(Pozycje ze zbioru danych)
========================================

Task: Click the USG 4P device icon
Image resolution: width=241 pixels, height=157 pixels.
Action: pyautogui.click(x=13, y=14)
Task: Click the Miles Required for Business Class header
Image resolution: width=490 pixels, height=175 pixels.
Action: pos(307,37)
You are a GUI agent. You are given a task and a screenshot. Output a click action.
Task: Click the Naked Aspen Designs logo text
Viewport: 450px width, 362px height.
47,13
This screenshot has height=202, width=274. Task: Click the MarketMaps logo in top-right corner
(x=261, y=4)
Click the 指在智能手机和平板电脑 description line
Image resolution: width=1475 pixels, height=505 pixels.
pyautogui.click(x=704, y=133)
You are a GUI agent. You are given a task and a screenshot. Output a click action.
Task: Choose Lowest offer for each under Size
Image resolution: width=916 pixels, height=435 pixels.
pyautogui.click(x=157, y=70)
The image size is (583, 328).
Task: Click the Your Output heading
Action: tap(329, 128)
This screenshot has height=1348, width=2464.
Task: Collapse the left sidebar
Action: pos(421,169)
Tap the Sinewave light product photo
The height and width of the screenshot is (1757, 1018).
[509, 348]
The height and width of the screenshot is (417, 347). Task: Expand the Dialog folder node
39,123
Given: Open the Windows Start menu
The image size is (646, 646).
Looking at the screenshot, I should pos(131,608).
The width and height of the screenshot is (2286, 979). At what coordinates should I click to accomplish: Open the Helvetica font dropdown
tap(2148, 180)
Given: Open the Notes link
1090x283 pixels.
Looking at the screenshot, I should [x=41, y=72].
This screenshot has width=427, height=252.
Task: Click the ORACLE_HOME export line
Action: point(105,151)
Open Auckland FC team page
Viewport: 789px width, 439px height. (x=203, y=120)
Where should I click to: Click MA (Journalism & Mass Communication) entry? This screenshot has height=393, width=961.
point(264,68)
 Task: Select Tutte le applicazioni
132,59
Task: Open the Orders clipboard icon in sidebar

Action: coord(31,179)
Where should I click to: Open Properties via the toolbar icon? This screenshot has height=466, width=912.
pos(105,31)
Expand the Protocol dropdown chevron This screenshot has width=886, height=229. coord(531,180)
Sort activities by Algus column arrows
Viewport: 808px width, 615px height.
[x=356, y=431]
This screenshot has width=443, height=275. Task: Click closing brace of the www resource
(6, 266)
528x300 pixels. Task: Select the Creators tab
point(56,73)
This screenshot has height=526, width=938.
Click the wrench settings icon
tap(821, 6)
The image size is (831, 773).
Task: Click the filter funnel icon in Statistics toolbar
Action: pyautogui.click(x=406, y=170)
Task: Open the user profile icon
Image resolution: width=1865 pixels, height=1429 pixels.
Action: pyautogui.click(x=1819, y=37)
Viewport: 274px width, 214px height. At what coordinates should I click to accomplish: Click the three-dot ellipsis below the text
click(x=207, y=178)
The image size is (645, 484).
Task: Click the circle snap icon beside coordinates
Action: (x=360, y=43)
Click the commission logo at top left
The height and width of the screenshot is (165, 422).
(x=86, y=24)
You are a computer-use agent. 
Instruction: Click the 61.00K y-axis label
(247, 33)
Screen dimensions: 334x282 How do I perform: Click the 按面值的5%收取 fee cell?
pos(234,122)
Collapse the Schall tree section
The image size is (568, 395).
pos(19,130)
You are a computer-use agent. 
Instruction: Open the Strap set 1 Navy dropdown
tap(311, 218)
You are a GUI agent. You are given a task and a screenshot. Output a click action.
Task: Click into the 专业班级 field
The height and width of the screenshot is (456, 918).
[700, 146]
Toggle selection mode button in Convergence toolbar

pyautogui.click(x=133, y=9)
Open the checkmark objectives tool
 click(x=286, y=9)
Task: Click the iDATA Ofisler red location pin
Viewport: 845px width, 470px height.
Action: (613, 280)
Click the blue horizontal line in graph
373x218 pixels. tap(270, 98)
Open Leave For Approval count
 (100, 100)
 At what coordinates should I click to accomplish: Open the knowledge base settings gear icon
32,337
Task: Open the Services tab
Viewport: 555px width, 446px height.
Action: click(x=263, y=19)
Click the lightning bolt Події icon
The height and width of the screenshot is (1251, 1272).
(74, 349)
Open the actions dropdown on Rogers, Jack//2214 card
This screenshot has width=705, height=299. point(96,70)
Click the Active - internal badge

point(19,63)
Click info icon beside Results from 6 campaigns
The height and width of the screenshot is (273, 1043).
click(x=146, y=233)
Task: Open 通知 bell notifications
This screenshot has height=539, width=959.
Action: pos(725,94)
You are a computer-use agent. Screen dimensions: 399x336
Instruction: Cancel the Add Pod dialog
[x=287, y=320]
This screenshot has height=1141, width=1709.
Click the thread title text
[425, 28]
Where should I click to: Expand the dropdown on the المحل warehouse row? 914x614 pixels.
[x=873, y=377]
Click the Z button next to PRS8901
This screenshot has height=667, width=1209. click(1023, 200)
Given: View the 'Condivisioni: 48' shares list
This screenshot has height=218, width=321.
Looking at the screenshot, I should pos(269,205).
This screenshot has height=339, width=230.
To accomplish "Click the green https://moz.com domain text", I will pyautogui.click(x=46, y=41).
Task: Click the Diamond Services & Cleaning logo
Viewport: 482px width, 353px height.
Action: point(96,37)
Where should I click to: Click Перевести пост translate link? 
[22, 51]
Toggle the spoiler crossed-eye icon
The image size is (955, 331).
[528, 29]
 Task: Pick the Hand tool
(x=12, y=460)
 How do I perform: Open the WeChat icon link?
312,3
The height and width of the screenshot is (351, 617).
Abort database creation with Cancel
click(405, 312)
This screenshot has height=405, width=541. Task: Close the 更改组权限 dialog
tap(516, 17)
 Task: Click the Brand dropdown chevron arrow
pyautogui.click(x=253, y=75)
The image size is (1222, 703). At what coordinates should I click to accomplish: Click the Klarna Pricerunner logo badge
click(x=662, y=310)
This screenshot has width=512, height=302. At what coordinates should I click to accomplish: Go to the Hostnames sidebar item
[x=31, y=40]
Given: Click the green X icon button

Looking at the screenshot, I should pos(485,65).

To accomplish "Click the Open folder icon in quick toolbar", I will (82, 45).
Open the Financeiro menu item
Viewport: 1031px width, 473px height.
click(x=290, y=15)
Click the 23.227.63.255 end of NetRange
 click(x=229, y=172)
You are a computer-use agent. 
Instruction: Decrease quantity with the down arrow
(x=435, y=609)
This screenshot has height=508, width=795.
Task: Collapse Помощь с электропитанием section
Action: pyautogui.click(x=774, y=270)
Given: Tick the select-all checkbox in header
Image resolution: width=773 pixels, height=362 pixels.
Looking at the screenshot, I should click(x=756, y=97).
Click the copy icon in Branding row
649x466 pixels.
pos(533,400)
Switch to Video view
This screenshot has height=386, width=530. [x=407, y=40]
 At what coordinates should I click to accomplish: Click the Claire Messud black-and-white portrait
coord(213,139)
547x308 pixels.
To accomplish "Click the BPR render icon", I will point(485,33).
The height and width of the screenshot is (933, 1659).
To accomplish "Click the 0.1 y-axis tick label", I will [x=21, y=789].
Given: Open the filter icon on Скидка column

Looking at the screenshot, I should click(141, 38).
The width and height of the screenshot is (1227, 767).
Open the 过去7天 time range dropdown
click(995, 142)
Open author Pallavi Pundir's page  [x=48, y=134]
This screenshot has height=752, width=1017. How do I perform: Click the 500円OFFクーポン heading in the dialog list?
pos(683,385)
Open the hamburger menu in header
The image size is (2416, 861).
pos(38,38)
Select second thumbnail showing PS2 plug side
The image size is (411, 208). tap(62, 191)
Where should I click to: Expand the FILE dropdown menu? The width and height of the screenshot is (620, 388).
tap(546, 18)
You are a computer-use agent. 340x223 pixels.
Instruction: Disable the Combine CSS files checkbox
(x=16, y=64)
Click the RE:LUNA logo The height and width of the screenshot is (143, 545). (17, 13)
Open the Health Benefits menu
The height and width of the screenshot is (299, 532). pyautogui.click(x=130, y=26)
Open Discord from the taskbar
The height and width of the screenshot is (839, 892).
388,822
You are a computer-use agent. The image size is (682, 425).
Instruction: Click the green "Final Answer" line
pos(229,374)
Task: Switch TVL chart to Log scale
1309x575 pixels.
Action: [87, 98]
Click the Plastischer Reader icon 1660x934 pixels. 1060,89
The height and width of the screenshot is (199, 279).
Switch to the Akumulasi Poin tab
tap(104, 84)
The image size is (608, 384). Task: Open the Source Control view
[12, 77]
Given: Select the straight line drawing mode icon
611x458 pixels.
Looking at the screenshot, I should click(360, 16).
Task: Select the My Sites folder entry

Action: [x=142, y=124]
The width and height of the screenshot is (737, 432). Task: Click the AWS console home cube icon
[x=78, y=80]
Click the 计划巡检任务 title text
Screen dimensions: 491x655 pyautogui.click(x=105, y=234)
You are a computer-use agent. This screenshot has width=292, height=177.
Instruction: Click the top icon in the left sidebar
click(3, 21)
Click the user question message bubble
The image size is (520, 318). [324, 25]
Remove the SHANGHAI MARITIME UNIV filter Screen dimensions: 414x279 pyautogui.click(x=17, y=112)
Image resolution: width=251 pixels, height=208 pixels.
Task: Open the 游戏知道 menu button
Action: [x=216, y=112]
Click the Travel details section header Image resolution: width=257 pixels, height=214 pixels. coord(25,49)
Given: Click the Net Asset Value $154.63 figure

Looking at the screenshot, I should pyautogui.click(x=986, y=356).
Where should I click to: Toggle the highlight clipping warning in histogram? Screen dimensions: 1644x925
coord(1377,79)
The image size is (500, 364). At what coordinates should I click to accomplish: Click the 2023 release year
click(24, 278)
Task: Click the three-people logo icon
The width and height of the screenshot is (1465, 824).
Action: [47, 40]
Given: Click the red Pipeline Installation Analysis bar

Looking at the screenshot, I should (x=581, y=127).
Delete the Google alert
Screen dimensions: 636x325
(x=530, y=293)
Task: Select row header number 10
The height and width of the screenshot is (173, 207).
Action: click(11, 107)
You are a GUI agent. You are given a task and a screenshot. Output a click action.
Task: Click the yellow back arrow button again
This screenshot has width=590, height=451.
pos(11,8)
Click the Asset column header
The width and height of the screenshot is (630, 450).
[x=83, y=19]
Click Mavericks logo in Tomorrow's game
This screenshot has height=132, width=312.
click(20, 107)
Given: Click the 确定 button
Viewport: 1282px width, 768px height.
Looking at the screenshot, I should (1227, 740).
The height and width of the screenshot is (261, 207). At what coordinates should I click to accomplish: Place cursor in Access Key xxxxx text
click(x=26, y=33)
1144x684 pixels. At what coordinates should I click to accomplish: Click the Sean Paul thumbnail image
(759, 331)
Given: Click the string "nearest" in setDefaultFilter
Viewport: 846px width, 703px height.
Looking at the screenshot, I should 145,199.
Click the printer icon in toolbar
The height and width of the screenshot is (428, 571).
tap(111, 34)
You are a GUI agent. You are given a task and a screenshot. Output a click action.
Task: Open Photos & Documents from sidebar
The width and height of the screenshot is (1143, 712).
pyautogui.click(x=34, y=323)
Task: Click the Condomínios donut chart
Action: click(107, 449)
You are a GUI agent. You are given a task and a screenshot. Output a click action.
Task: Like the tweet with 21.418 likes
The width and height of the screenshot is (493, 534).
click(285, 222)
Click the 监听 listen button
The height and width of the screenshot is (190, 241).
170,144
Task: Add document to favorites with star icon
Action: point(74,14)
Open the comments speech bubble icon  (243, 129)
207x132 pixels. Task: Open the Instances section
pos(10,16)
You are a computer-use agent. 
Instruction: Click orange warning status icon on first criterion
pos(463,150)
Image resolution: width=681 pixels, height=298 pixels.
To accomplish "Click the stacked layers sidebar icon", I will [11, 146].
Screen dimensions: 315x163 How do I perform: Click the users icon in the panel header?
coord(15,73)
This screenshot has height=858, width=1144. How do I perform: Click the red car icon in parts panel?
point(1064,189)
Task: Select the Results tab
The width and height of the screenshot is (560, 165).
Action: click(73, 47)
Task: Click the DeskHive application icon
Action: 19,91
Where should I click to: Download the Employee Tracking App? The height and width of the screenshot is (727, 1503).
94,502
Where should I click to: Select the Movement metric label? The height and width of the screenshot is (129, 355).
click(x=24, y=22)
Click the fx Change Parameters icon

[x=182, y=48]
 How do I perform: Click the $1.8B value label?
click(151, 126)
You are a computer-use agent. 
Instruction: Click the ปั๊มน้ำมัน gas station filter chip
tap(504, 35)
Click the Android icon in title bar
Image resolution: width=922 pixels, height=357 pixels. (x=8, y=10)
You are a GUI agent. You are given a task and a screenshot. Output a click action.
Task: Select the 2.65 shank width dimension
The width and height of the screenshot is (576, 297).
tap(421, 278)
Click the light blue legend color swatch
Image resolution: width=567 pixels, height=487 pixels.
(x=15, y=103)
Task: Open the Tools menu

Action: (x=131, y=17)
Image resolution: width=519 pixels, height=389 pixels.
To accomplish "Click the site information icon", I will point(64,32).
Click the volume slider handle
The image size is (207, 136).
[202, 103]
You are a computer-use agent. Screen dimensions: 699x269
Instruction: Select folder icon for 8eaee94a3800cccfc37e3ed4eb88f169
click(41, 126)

========================================

» TREŚĆ ZADANIA:
Przedstaw jako listę JSON, w której każdy wiersz jest osobnym ciągiem znaków, fragment danych od ich początku do wiersza zawierającego "pyautogui.click(x=704, y=133)", włącznie z oboma krańcami. Puste wiersze pomiń.

» ODPOWIEDŹ DO ĆWICZENIA:
[
  "Task: Click the USG 4P device icon",
  "Image resolution: width=241 pixels, height=157 pixels.",
  "Action: pyautogui.click(x=13, y=14)",
  "Task: Click the Miles Required for Business Class header",
  "Image resolution: width=490 pixels, height=175 pixels.",
  "Action: pos(307,37)",
  "You are a GUI agent. You are given a task and a screenshot. Output a click action.",
  "Task: Click the Naked Aspen Designs logo text",
  "Viewport: 450px width, 362px height.",
  "47,13",
  "This screenshot has height=202, width=274. Task: Click the MarketMaps logo in top-right corner",
  "(x=261, y=4)",
  "Click the 指在智能手机和平板电脑 description line",
  "Image resolution: width=1475 pixels, height=505 pixels.",
  "pyautogui.click(x=704, y=133)"
]